-------- Text extract
Content-Disposition: inline
In-Reply-To: <de2ff6a1-7437-96f1-3281-24b41522192b@ix.netcom.com>
User-Agent: Mutt/1.9.4 (2018-02-28)
X-VR-OUT-STATUS: SPAM
X-VR-OUT-SCORE: 200
X-VR-OUT-SPAMCAUSE: gggruggvucftvghtrhhoucdtuddrgeduiedrudeigdeikecutefuodetggdotefrodftvfcurfhrohhfihhlvgemucggtfgfnhhsuhgsshgtrhhisggvpdfftffgtefojffquffvnecuuegrihhlohhuthemuceftddtnecusecvtfgvtghiphhivghnthhsucdlqddutddtmdenoggfufdqhfegudefqddvkedqshgvphhtucdlfedttddmnecujfgurhepfffhvffukfhfgggtuggjfgesthdtredttdervdenucfhrhhomheppfhitghoucghihhllhhirghmshcuoehnihgtohestghrhihpthhonhgvtghtohhrrdgtohhmqeenucggtffrrghtthgvrhhnpeeuffeuheelledtffdukeejiefgfeehgfffffehhfehjeeltedtvdegheejkeevjeenucffohhmrghinhepihgvthhfrdhorhhgnecukfhppedvgedrvdekrddutdekrddukeefnecuvehluhhsthgvrhfuihiivgeptdenucfrrghrrghmpehmohguvgepshhmthhppdhhvghloheplhhotggrlhhhohhsthdpihhnvghtpedvgedrvdekrddutdekrddukeefpdhrvghtuhhrnhdqphgrthhhpefpihgtohcuhghilhhlihgrmhhsuceonhhitghosegtrhihphhtohhnvggtthhorhdrtghomheqpdhmrghilhhfrhhomhepnhhitghosegtrhihphhtohhnvggtthhorhdrtghomhdpnhhrtghpthhtohepnhhitghosegtrhihphhtohhnvggtthhorhdrtghomh
Archived-At: <https://mailarchive.ietf.org/arch/msg/i18ndir/VLv7Z16GgKSgOFW0D7x6RHzL_0I>
Subject: Re: [I18ndir] I-D on filesystem I18N
X-BeenThere: i18ndir@ietf.org
X-Mailman-Version: 2.1.29
Precedence: list
List-Id: Internationalization Directorate <i18ndir.ietf.org>
List-Unsubscribe: <https://www.ietf.org/mailman/options/i18ndir>, <mailto:i18ndir-request@ietf.org?subject=unsubscribe>
List-Archive: <https://mailarchive.ietf.org/arch/browse/i18ndir/>
List-Post: <mailto:i18ndir@ietf.org>
List-Help: <mailto:i18ndir-request@ietf.org?subject=help>
List-Subscribe: <https://www.ietf.org/mailman/listinfo/i18ndir>, <mailto:i18ndir-request@ietf.org?subject=subscribe>
X-List-Received-Date: Wed, 08 Jul 2020 03:09:44 -0000

On Tue, Jul 07, 2020 at 07:16:01PM -0700, Asmus Freytag wrote:
> On 7/7/2020 6:29 PM, Nico Williams wrote:
> > On Tue, Jul 07, 2020 at 04:43:42PM -0700, Asmus Freytag wrote:
> > > On 7/6/2020 3:51 PM, Nico Williams wrote:

...

> We agree that forcing normalization using either NFKx can surprise users in
> a bad way (although for some subset of the equivalences, some subset of
> users might like form-insensitivity: full/half-width character variations
> are often treated very similar to case variation for East Asian users).

Yes.

> Should a file system allow a form-sensitive "no break hyphen" ? That one is
> worth discussing as a downside to the "just-8" type approach. It would be
> annoying for users having to guess the invisible no-break nature. (This
> would belong in some section on i18n pitfalls).

"just-use-8" is a reality of running code, not something I'm proposing.
----------------
-------- Material shown
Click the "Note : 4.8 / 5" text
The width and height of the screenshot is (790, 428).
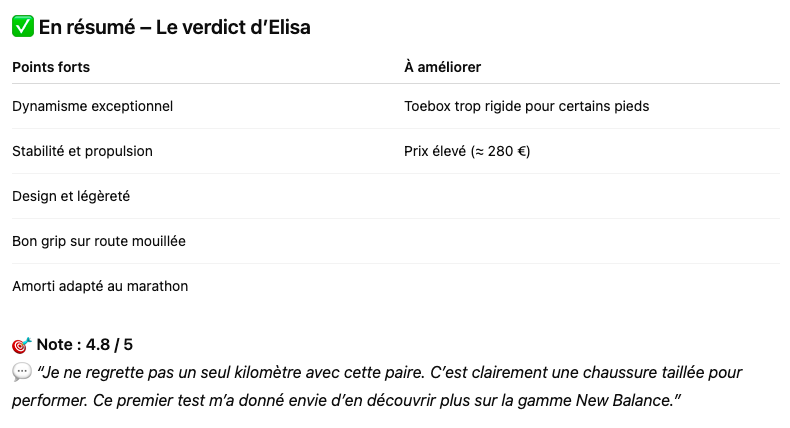[x=85, y=345]
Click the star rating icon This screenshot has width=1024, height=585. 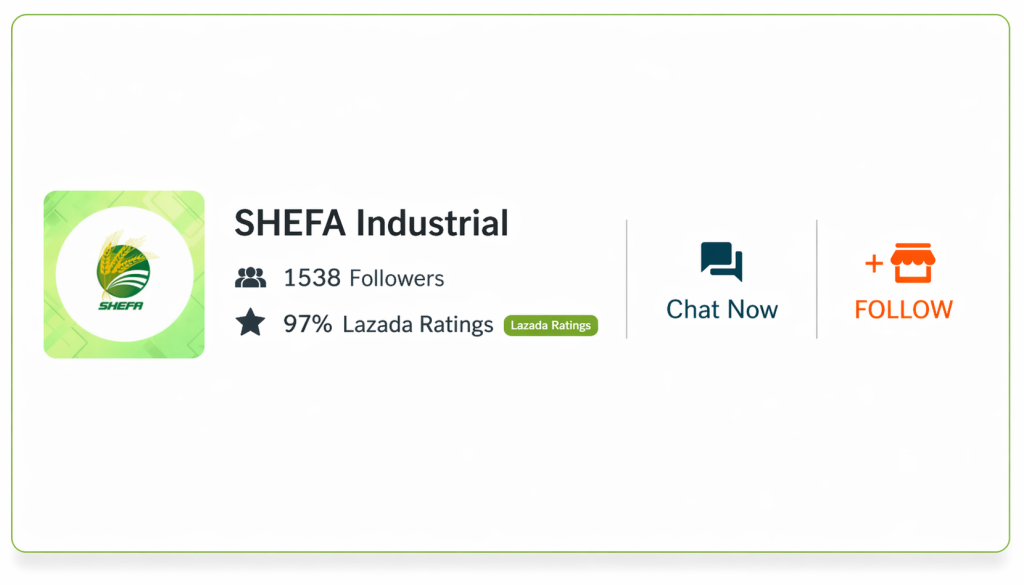[250, 323]
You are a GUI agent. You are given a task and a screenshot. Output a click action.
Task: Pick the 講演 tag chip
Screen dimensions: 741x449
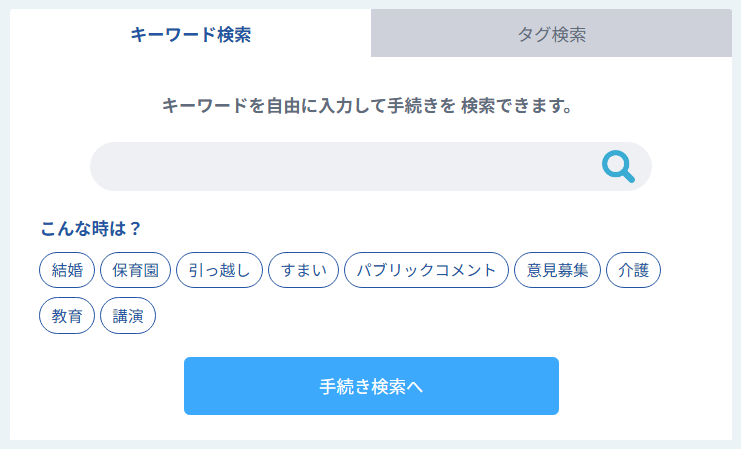128,316
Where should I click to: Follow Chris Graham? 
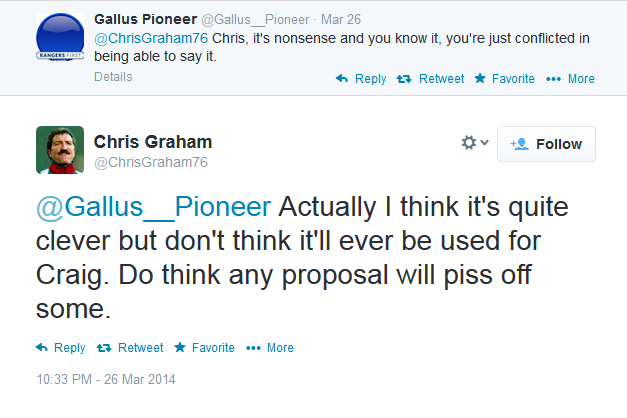click(x=546, y=144)
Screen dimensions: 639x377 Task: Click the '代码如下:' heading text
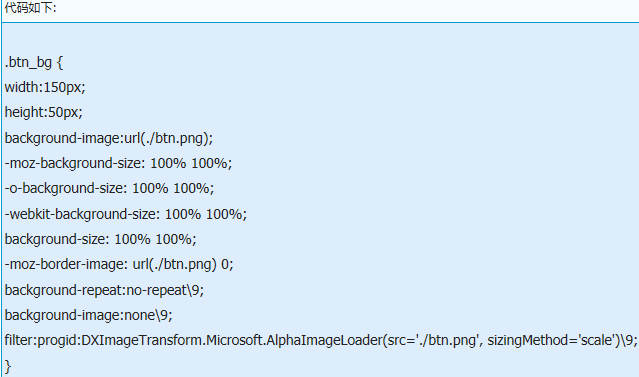pyautogui.click(x=31, y=7)

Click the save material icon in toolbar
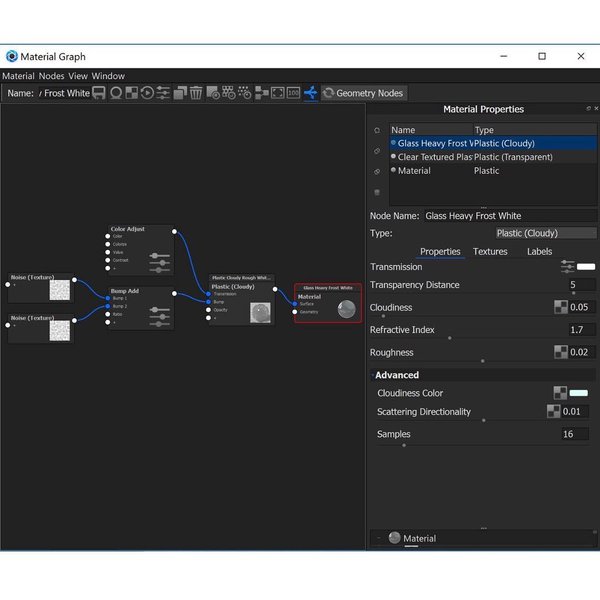pos(99,93)
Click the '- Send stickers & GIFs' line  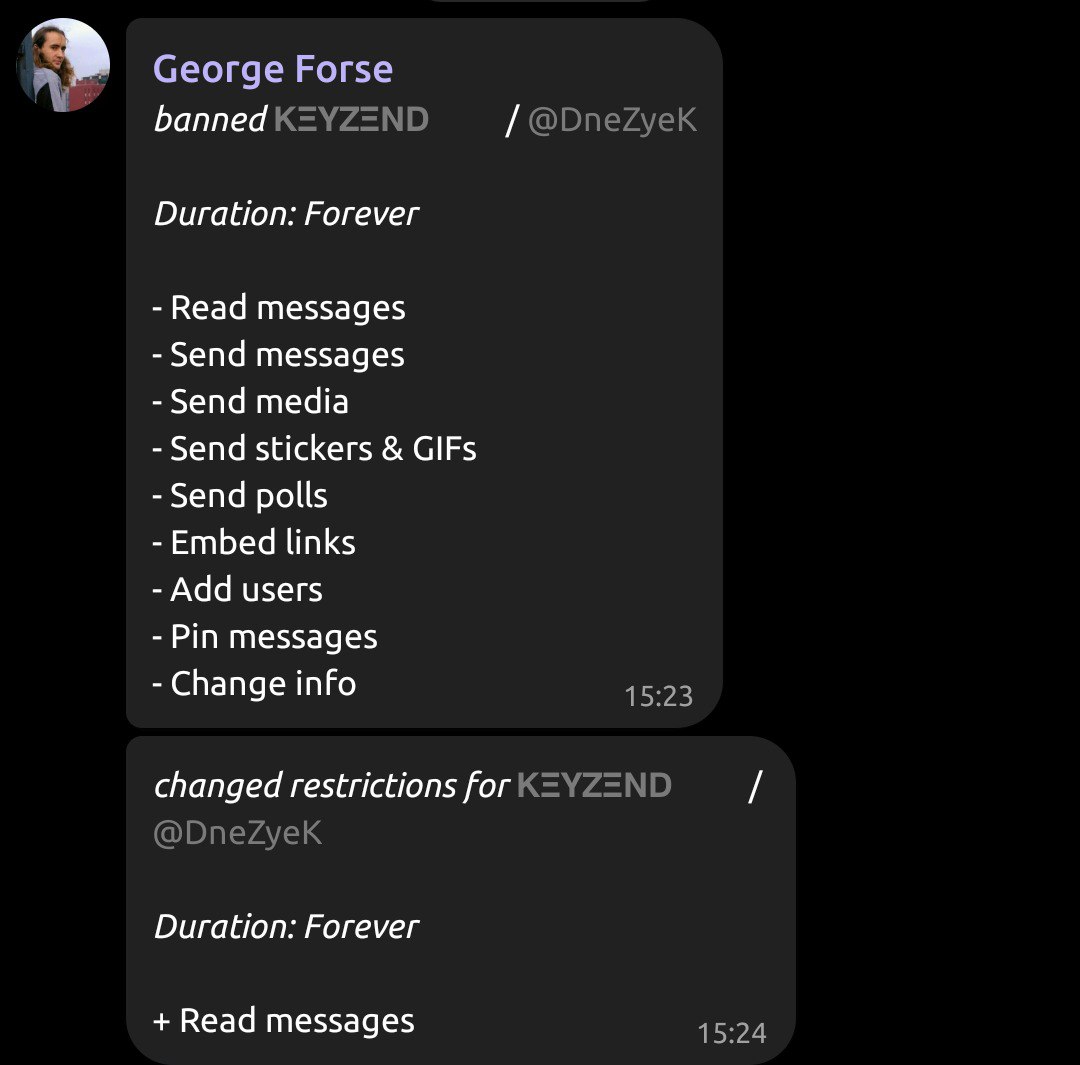click(314, 448)
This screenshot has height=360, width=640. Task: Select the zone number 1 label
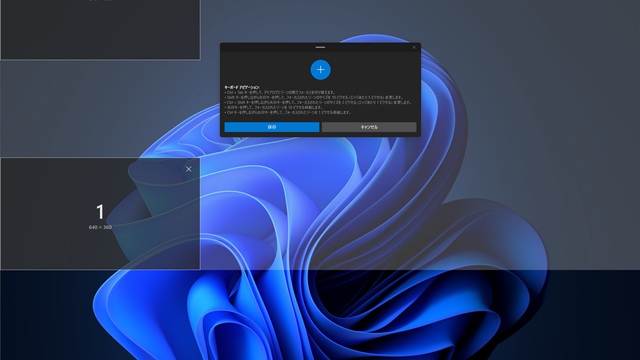[100, 212]
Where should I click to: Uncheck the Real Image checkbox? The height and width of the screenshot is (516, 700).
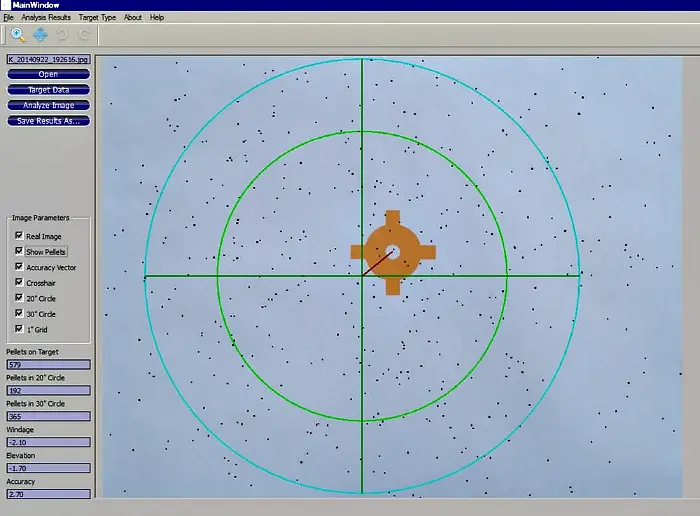click(x=19, y=236)
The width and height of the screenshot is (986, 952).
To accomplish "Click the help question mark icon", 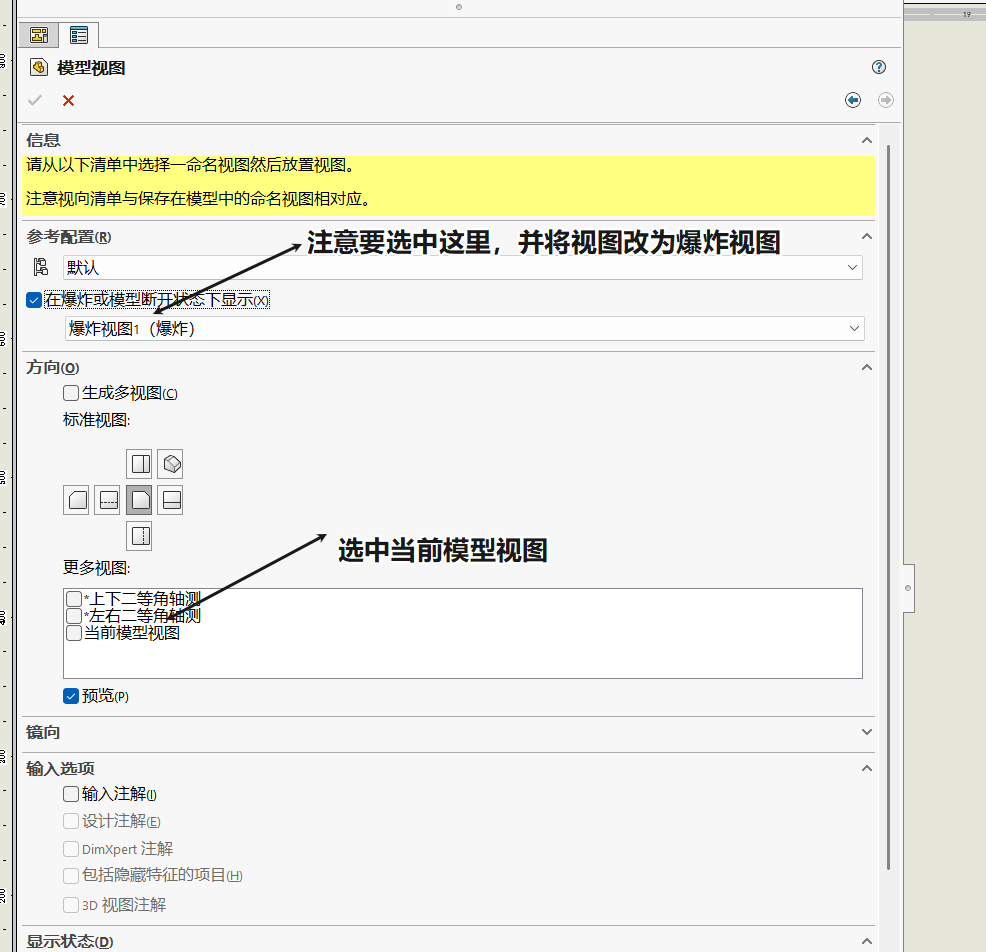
----------------
**What is being asked:**
Transcribe the part of the filesystem I18N email between "On Tue, Jul 07, 2020 at 07:16:01PM" and "East Asian users).", inclusive.

**Task answer:**
On Tue, Jul 07, 2020 at 07:16:01PM -0700, Asmus Freytag wrote:
> On 7/7/2020 6:29 PM, Nico Williams wrote:
> > On Tue, Jul 07, 2020 at 04:43:42PM -0700, Asmus Freytag wrote:
> > > On 7/6/2020 3:51 PM, Nico Williams wrote:

...

> We agree that forcing normalization using either NFKx can surprise users in
> a bad way (although for some subset of the equivalences, some subset of
> users might like form-insensitivity: full/half-width character variations
> are often treated very similar to case variation for East Asian users).